:: Exercise details ::
The answer should consist solely of the lines from the first one below through the line containing "Task: Select the leftmost", copied exactly.

===== Data to examine

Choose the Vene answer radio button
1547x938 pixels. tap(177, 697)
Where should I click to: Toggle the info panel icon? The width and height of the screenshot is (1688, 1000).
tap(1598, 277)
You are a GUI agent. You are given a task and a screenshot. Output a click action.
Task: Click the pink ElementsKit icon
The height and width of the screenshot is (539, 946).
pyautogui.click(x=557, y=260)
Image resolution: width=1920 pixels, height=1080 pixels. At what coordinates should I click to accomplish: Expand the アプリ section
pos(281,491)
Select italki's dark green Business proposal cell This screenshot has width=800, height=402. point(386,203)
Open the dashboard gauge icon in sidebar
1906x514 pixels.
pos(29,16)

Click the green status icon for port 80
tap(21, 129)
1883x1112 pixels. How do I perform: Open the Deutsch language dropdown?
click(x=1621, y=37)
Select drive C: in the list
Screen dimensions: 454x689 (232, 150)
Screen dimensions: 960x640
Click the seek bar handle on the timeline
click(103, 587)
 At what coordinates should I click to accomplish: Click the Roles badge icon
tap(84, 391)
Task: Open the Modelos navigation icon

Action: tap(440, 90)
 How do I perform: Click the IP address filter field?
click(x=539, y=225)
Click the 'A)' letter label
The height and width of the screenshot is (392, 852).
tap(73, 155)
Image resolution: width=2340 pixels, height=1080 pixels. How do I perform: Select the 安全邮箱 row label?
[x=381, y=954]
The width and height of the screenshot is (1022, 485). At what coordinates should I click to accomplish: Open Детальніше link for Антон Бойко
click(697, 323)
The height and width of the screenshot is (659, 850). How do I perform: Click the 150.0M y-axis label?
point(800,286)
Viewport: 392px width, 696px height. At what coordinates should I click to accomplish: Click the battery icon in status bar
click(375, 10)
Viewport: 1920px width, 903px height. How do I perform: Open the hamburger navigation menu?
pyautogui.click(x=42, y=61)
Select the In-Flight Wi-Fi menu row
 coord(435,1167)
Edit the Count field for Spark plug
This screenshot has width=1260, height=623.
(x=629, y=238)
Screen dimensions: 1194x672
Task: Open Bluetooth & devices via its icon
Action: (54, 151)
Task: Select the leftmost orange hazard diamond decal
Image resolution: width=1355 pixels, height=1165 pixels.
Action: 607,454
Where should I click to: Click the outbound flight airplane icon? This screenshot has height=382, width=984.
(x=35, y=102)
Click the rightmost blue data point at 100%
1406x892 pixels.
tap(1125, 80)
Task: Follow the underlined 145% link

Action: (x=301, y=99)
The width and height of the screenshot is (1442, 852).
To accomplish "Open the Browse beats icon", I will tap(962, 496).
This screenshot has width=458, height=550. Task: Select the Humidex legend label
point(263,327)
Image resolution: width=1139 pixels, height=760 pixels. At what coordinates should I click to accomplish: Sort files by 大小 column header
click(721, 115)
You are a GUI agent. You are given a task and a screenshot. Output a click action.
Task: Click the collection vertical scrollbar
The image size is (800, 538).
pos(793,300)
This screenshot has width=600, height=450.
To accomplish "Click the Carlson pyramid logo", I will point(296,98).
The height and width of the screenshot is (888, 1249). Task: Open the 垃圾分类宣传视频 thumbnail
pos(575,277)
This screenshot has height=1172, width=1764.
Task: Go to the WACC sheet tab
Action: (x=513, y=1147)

==========

:: Reply ::
Choose the Vene answer radio button
1547x938 pixels. tap(177, 697)
Where should I click to: Toggle the info panel icon? The width and height of the screenshot is (1688, 1000).
tap(1598, 277)
You are a GUI agent. You are given a task and a screenshot. Output a click action.
Task: Click the pink ElementsKit icon
The height and width of the screenshot is (539, 946).
pyautogui.click(x=557, y=260)
Image resolution: width=1920 pixels, height=1080 pixels. At what coordinates should I click to accomplish: Expand the アプリ section
pos(281,491)
Select italki's dark green Business proposal cell This screenshot has width=800, height=402. point(386,203)
Open the dashboard gauge icon in sidebar
1906x514 pixels.
pos(29,16)

Click the green status icon for port 80
tap(21, 129)
1883x1112 pixels. How do I perform: Open the Deutsch language dropdown?
click(x=1621, y=37)
Select drive C: in the list
Screen dimensions: 454x689 (232, 150)
Screen dimensions: 960x640
Click the seek bar handle on the timeline
click(103, 587)
 At what coordinates should I click to accomplish: Click the Roles badge icon
tap(84, 391)
Task: Open the Modelos navigation icon

Action: tap(440, 90)
 How do I perform: Click the IP address filter field?
click(x=539, y=225)
Click the 'A)' letter label
The height and width of the screenshot is (392, 852).
tap(73, 155)
Image resolution: width=2340 pixels, height=1080 pixels. How do I perform: Select the 安全邮箱 row label?
[x=381, y=954]
The width and height of the screenshot is (1022, 485). At what coordinates should I click to accomplish: Open Детальніше link for Антон Бойко
click(697, 323)
The height and width of the screenshot is (659, 850). How do I perform: Click the 150.0M y-axis label?
point(800,286)
Viewport: 392px width, 696px height. At what coordinates should I click to accomplish: Click the battery icon in status bar
click(375, 10)
Viewport: 1920px width, 903px height. How do I perform: Open the hamburger navigation menu?
pyautogui.click(x=42, y=61)
Select the In-Flight Wi-Fi menu row
 coord(435,1167)
Edit the Count field for Spark plug
This screenshot has width=1260, height=623.
(x=629, y=238)
Screen dimensions: 1194x672
Task: Open Bluetooth & devices via its icon
Action: (54, 151)
Task: Select the leftmost orange hazard diamond decal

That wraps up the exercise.